Robert Michael Ballantyne
quickly seated himself on a raised platform, and had
done some justice to it before Nuna recovered the use of her tongue.
"A Kablunet!" she exclaimed, almost solemnly. "Is he dead?"
Okiok paused, with a lump of blubber in his fingers close to his mouth.
"No; he is alive. At least he was alive when I left him. If he has not
died since, he is alive still."
Having uttered this truism, he thrust the blubber well home, and
continued his meal.
Nuna's curiosity, having been aroused, was not easily allayed. She sat
down beside her spouse, and plied him with numerous questions, to
which Okiok gave her brief and very tantalising replies until he was
gorged, when, throwing down the platter, he turned abruptly to his wife,
and said impressively--
"Open your ears, Nuna. Okiok is no longer what he was. He has been
born only to-day. He has at last seen with his two eyes--a Kablunet!"

He paused to restrain his excitement.
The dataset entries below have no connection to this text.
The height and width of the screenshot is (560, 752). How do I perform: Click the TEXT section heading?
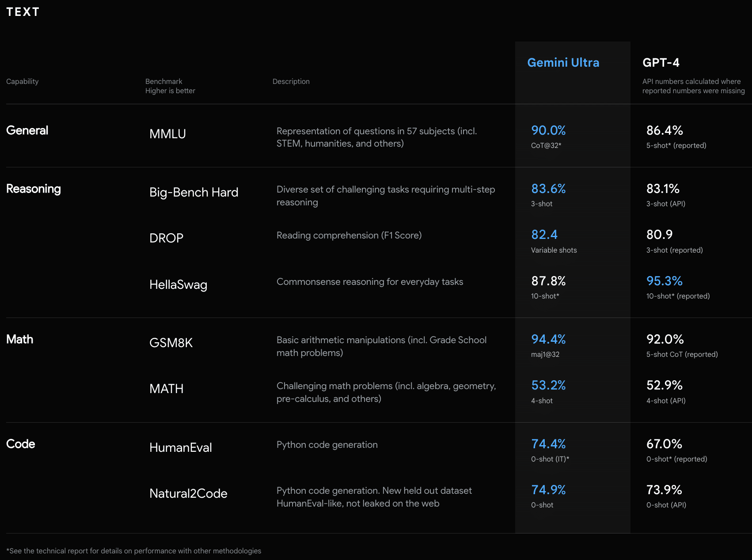(23, 12)
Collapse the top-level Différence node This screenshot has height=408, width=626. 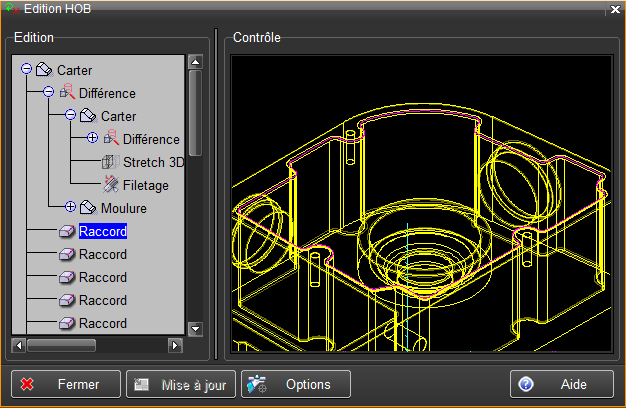[x=48, y=93]
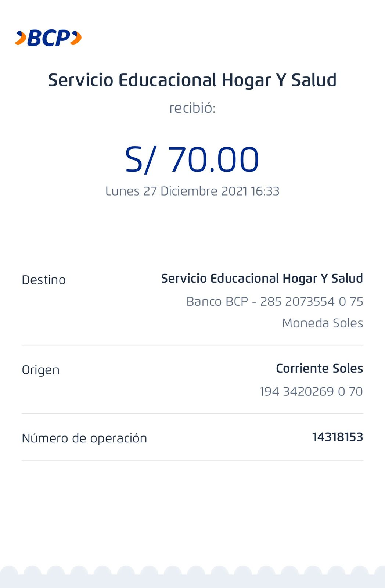Click the "recibió:" text under the title
Viewport: 385px width, 588px height.
192,108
His wife clasped her hands and
looked at him excitedly, waiting for more.
"This Kablunet," he continued, "is very white, and not so ruddy as we
have been told they are. His hair is brown, and twists in little circles.
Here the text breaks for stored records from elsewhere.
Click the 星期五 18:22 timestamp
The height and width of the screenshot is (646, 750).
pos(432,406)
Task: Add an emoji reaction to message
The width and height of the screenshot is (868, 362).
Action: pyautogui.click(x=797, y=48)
He wears it on the top of his head, and on the bottom of his head
also--all round. He is not small or short. No; he is long and broad,--but
he is thin, very thin, like the young ice at the beginning of winter. His
eyes are the colour of the summer sky. His nose is like the eagle's beak,
but not so long. His mouth--I know not what his mouth is like; it is hid
in a nest of hair. His words I understand not. They seem to me
nonsense, but his voice is soft and deep."
"And his dress--how does he dress?" asked Nuna, with natural feminine
curiosity.
"Like ourselves," replied Okiok, with a touch of disappointment in his
tone. "The men who said the Kablunets wear strange things on their
heads and long flapping things on their legs told lies."
"Why did you not bring him here?" asked Nuna, after a few moments'
meditation on these marvels.
"Because he is too heavy to lift, and too weak to walk. He has been
starving. I wrapped him in the skin of a bear, and left him with a piece
of blubber at his nose. When he wakes up he will smell; then he will eat.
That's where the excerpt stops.